For my recent post on Jess, I wanted to share some pictures of when she was a child. I had an idea of what types of pictures I wanted to include and hooked up the external hard drive to locate them. As I scrolled back 10, 12, 15 years, I came across pictures of her, of her siblings, individually and together, and of my former husband with them. It was a jolt, a shock. Since each picture with him felt like a poke at a bruise and I’m pain averse, I sped up my review. I got what I needed and got out.
Over the next couple of days, I did not feel like myself. I felt raw and tears threatened. The logical part of me was like “Molly, this is not new information and you are happy in this space and time.” The emotional part of me was like “I can’t talk right now! WTF happened? I need a tissue or five.” I felt grief and sadness, and I recognized those feelings. But there was something else: I felt surprised. That was what perplexed me the most. Why was I surprised?
I wake up every day and know who I am and how I got here in this moment. It is not new news and yet, I couldn’t shake this feeling of not being in the know. My sister gave me the key: concurrent lives. She said, “It’s the concept that in every moment, our lives split off into infinite directions and we live all of them.” When I looked up those old pictures, it connected me to who I was then and still living in that life.
Then me: Do you remember this picture? Gathering everyone on the porch for a back to school shot?
Now me: I do. It is so sweet. Hey, you should know…we are not together anymore.
Then me: What? No way…
Now me: Way.
Then me: Ouch! That hurts… I’ll just be over here coming UNGLUED.
Now me: You go right ahead. Right there with you.

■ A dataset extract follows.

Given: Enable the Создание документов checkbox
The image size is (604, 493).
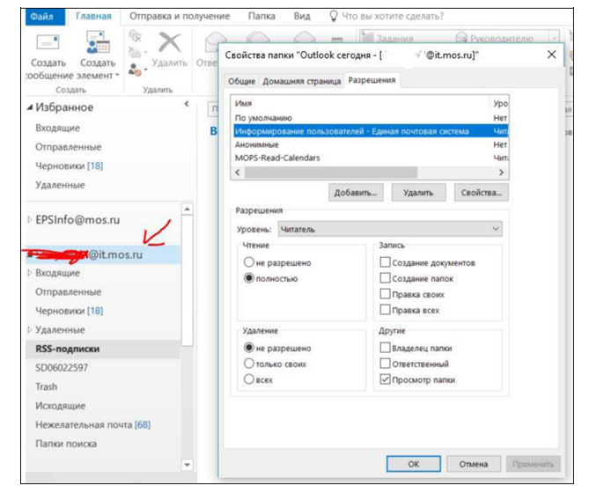Looking at the screenshot, I should tap(384, 263).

Surprise. This is what my old self felt when I told her what happened followed by grief and sorrow and sadness. For her, it didn’t matter why or how it happened, just that it did. It reminds me of Alzheimer patients who are mentally living in the past. When they awaken to the present moment, they are struck by loved ones gone, living arrangements drastically altered, faculties departed. It cuts deeply.
Seeing the pictures of when the kids were young connected that time to now, connected that me to now. It was a visit between two old friends who haven’t seen each other in years. Updates given, happy memories and grief shared, I’ve since put those pictures away. There is something to be said for a fresh start, for a few treasured mementos saved, and the past kept in the past.